Questo atteggiamento, questo istinto alla polarizzazione ci impedisce di vedere delle cose e di farci delle domande. Io in questi giorni ho galleggiato tra il vostro bianco e nero e mi è sembrato di capire che ciò che divide gli italiani non è solo come la morte va intesa e se è uguale per tutti, ma soprattutto come percepiamo il valore umano.
I sostenitori della beatificazione di Silvio vedono in lui un mito, il migliore tra gli italiani, perché per loro il valore di un uomo si misura attraverso la sua capacità imprenditoriale (non importa come, importa solo il risultato), nell’essere carismatico alle feste, nel raggiungere il potere, nel fanculizzare la legalità, nel avere tutte le donne che vuole per farci ciò che più desidera (farle diventare le nipoti di qualcuno o parlamentari).
IN SINTESI: colui che ristagna sul fondo della superficie morale ma che è portato in spalla come fosse Gesù Cristo e poi fatto sedere al trono.

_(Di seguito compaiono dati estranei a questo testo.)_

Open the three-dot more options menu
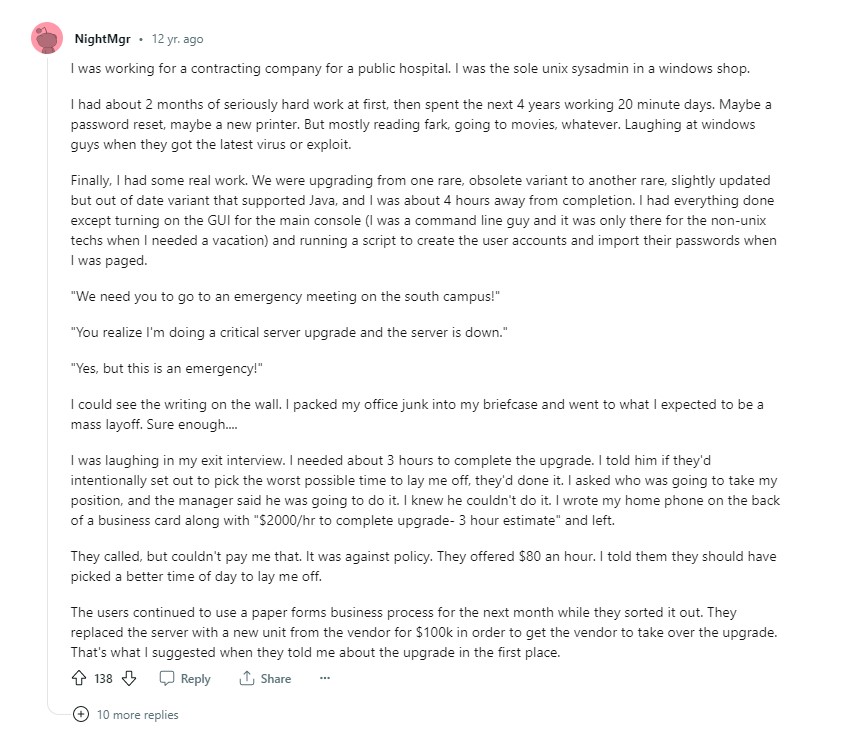This screenshot has width=842, height=730. pos(324,678)
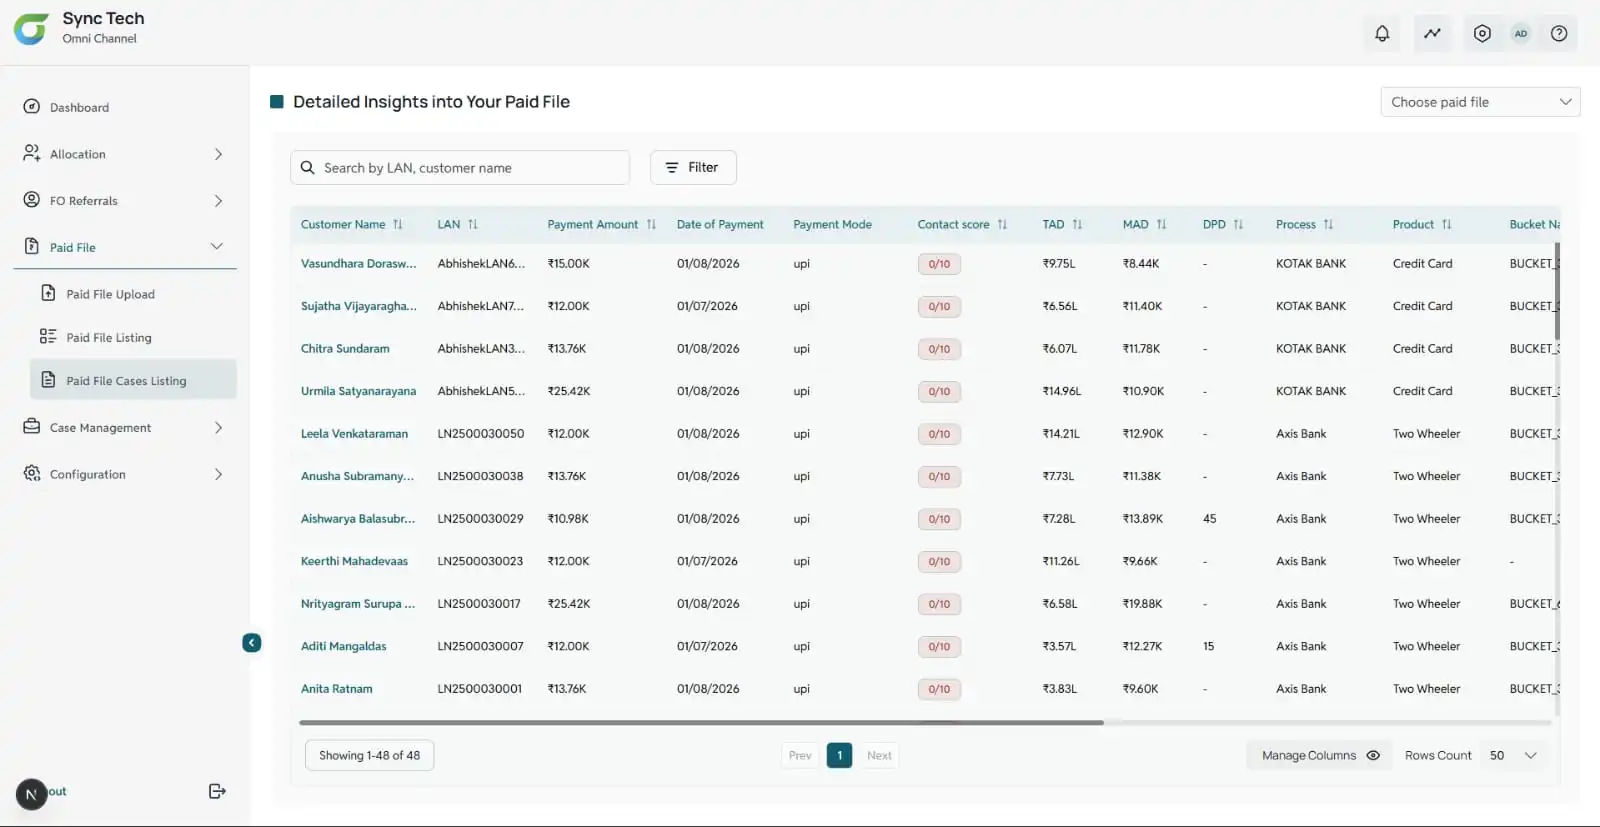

I suoi discepoli hanno molti slogan, uno tra i miei preferiti è : la sua vita privata non ha nulla a che vedere con la politica.
E in questa visione distorta tutto ciò che Berlusconi non ha fatto per questo paese nei suoi infiniti 30 anni di politica passa inosservato, perché il potere luccica e abbaglia.
E poi c’è chi definisce il valore di un uomo a seconda delle sue idee, le quali lo rendono un “uomo di valore” perché non riguardano il miglior posizionamento della sua vita nella parata sociale, ma fare il bene per gli altri. É quello che fanno ricercatori, studiosi, storici, magistrati e divulgatori, perché non cercano la conoscenza per “diventare immortali” ma per rendere, banalmente, il mondo un posto migliore per tutti.
Ed infine come dice la mia amica Anna, chi eri da vivo rimani da morto.